I mean, many of us - myself included - have been wearing glasses or contact lenses for years. Never once have our optometrists told us there are natural ways to improve our vision by exercising our eyes.

(Come to think about it, maybe they did know and are not telling us, because if these methods do work, we won't be prescribing glasses and contact lenses anymore.)

Well, apparently there is such a thing as natural vision correction.

What is natural vision correction?

It comprises a series of exercises that train your eye muscles - just like you'll train your biceps and abs - which over time leads to the natural improvement of your vision.

The focusing abilities of your eyes are controlled by a series of internal muscles. Due to the many stresses put upon the visual system, the use of glasses and contacts (yes, some research shows that wearing glasses and contact lenses can worsen your eyesight over time), and the natural aging process itself, these muscles become weak and distorted, therefore resulting in blurred vision.

What natural vision correction exercises do is to strengthen and train these muscles -- just as you would any other weak muscles in your body -- and redirect your point of focus, thus helping you see clearly without corrective lenses and preventing further deterioration of our eyes.

Scientific Proof

Is there scientific proof that eye exercises can improve one's vision? I did some research and these are a couple of academic studies I found:

"Symptoms were totally eliminated in 53% of the patients, reduced in 43% and remained the same in only 4%.

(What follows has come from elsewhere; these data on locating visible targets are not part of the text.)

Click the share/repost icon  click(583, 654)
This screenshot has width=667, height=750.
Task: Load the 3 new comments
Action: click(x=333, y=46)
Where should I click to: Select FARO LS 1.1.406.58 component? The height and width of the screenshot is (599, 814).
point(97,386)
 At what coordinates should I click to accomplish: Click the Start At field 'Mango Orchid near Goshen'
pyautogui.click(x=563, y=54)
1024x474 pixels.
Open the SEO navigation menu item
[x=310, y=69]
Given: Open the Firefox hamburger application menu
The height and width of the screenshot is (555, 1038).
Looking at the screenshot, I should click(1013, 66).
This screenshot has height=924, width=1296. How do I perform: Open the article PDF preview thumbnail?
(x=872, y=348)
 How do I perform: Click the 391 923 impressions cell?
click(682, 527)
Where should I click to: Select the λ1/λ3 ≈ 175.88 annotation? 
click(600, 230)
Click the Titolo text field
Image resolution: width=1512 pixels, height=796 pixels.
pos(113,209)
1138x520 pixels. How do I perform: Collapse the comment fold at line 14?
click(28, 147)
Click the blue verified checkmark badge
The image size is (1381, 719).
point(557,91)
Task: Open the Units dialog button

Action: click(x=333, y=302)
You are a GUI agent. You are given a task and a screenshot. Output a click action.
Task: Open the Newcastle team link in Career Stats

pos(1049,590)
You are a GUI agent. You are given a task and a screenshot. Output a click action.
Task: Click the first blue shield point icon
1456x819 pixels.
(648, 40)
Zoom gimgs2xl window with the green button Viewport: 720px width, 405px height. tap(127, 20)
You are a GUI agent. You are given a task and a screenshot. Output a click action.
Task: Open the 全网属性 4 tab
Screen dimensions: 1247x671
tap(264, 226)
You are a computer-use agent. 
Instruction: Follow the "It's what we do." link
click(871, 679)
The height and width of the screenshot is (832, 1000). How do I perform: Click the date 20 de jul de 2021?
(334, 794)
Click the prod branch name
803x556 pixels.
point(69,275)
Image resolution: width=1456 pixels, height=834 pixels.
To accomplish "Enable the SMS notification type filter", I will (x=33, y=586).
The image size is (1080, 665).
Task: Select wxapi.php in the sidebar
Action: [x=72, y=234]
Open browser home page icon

Therefore ...an overall success rate of 96%. There is an impressive and increasing body of evidence attesting to the trainability of accommodative function." (From a study of 96 patients with some type of accommodative dysfunction who had completed a vision therapy program.) -- Irwin B. Suchoff, O.D., and Timothy G. Petito, O.D. (1986) Journal of the American Optometric Association

An article published in the American Journal of Optometry & Physiological Optics summarized that "the literature provides a solid base of research supporting vision therapy as an effective treatment mode for accommodative deficiencies. Vision therapy procedures have been shown to improve accommodative function effectively and to eliminate or reduce associated symptoms." (Rouse, 1987)

Seems to be more than a grain of salt there, doesn't it?

Conclusion

Natural vision correction is a therapy that's definitely worth considering, especially if you're thinking about Lasik eye surgery - like I am.